Enfin, la chercheuse aborde l’exclusion de certains services par la décision d’algorithmes. Pour bien comprendre comment cela fonctionne, Mme Corrêa nous donne un exemple frappant. En effet, dans certaines banques, pour éviter de faire un prêt qui ne pourrait être remboursé, des algorithmes éliminent les demandeurs d’emploi ayant eu une interruption de salaire de plus de deux mois. Mais lorsque l’on se penche davantage sur ces deux mois, les femmes sont des proies particulièrement faciles puisqu’un congé maternité « représente en moyenne plus de deux mois et est payé par la sécurité sociale », souligne-t-elle.   
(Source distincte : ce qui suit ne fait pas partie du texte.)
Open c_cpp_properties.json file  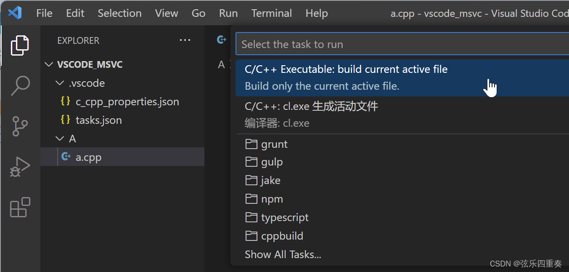pos(127,101)
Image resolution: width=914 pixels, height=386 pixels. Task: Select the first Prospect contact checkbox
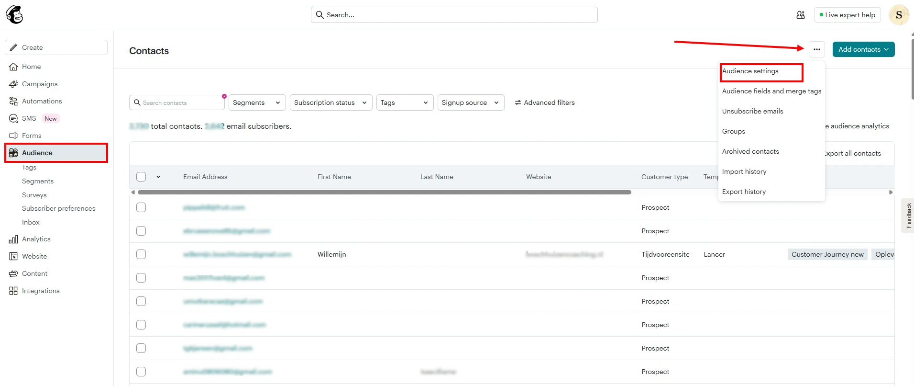pyautogui.click(x=141, y=207)
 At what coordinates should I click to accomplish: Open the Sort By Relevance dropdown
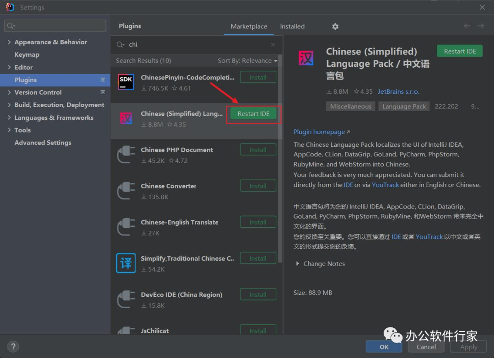click(x=247, y=60)
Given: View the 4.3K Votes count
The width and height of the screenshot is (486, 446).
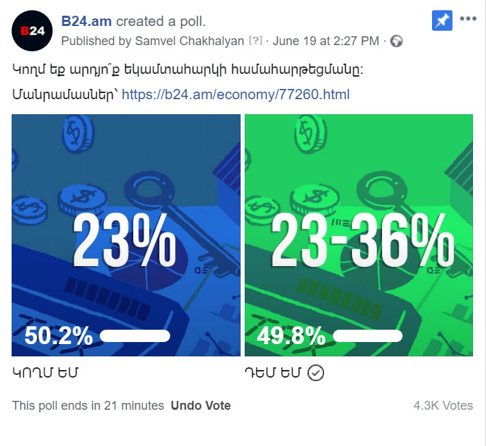Looking at the screenshot, I should point(443,406).
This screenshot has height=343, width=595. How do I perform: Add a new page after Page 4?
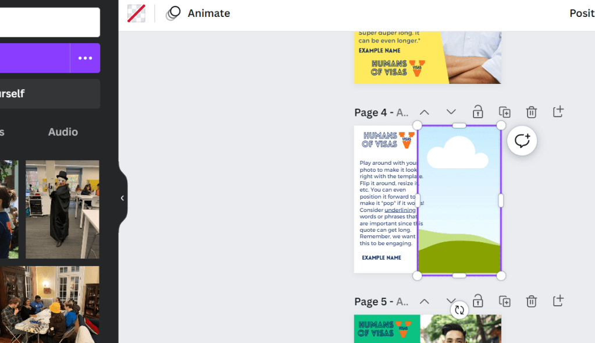(558, 112)

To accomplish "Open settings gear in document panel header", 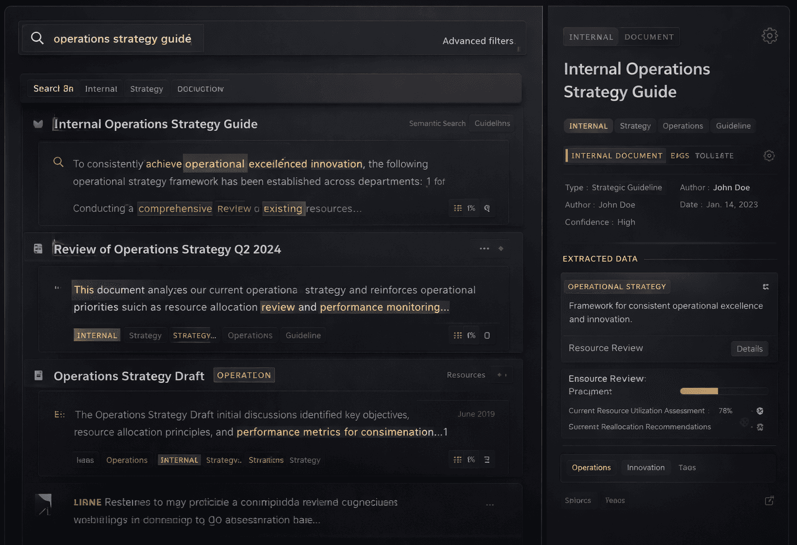I will click(769, 36).
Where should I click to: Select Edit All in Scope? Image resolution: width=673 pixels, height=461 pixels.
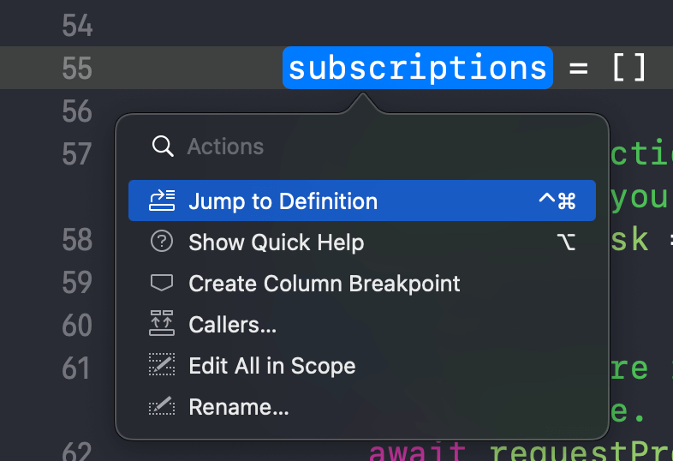coord(362,366)
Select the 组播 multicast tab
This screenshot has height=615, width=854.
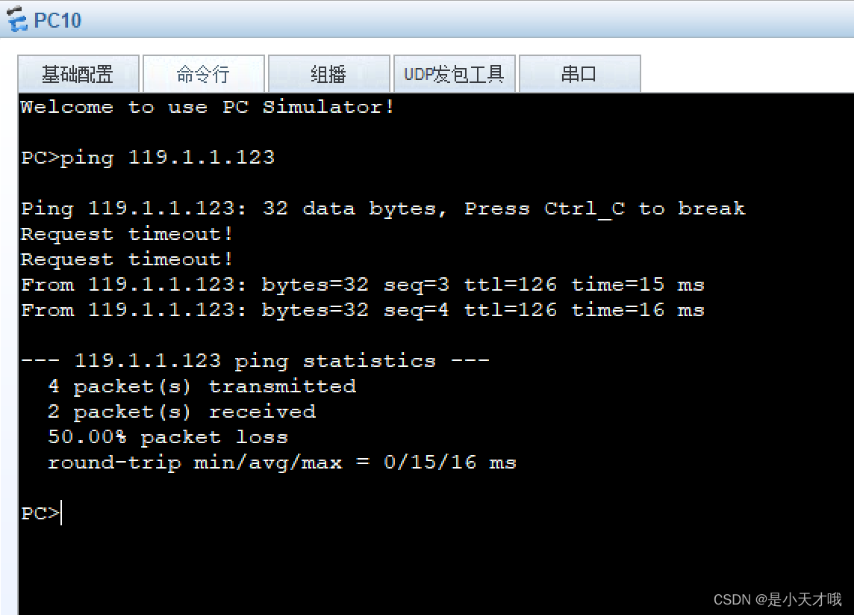tap(328, 73)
La chercheuse pointe également les caractères dits « protégés ». Ce sont des données personnelles telles que le genre, l’âge ou encore l’orientation sexuelle qui ne peuvent être utilisées sans votre consentement et sont protégées quelles que soient les circonstances dans lesquelles elles sont recueillies (lors d’un prêt bancaire ou d’un achat effectué en ligne par exemple).
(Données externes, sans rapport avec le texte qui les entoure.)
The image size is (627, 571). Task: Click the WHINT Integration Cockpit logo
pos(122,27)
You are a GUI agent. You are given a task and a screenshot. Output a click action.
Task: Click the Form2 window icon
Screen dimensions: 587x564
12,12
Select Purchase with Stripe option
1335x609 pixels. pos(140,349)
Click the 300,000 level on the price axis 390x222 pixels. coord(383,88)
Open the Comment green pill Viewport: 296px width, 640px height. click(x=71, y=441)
Ceci n’exclut pas l’utilisation de Proxy. Il s’agit d’un caractère pouvant être discriminatoire même s’il n’est pas protégé. Par exemple, la couleur de peau est un caractère protégé alors que la localisation n’en est pas un. Or, certains quartiers regroupent des personnes d’une même origine ethnique. La localisation peut donc être discriminatoire.  
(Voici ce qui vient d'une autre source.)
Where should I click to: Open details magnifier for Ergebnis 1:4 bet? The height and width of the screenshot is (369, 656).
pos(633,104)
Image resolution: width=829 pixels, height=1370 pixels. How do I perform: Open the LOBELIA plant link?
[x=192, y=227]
Les données protégées ont pour but d’éviter toute discrimination dans la publicité ciblée. Mme Corrêa donne comme exemple le cas d’une poursuite à l’égard de Facebook après qu’un mouvement de femmes les a attaqués en justice. Ces dernières ont prouvé qu’elles ne recevaient pas de publicité pour des offres d’emploi chez T-Mobile, et ce en raison de leur genre. À la suite de cette affaire, Facebook a promis des dédommagements mais aussi, et surtout, la création d’une plateforme permettant la publication d’offres d’emploi sans utilisation d’algorithmes discriminant le genre et l’origine ethnique.   

L’Union européenne, bien consciente de l’existence de cette discrimination, entend y remédier. Outre les procès en Cours de justice contre la violence et le harcèlement, un débat au sujet des algorithmes est à l’ordre du jour. Né dans le  milieu académique, il s’immisce de plus en plus dans les institutions formelles. Ainsi, l’UE a débloqué des fonds et a créé des actions contre le harcèlement, y compris celui en ligne. Elle accorde aussi une grande importance à la régulation des données personnelles par le RGPD. La protection des données (voir plus haut) et l’utilisation transparente de celles-ci sont les maîtres mots.  

En parallèle, la Commission européenne propose un autre projet concernant la régulation de l’intelligence artificielle. Pour la chercheuse « ce serait important qu’il passe et il a toutes les chances ». La Commission exige que la décision automatique soit compréhensible par un humain. De plus, elle fait appel à la diversité dans les équipes créant ces algorithmes. Par exemple la mixité homme/femme, « les femmes étant généralement plus sensibles à tout ce qui peut être discriminatoire. »  

Rappelons qu’internet peut être un outil formidable, et une aide dans la lutte contre la discrimination. Ana Maria Corrêa cite ainsi le mouvement #MeToo et note que le hashtag MeToo a donné une énorme visibilité aux femmes victimes d’agressions sexuelles.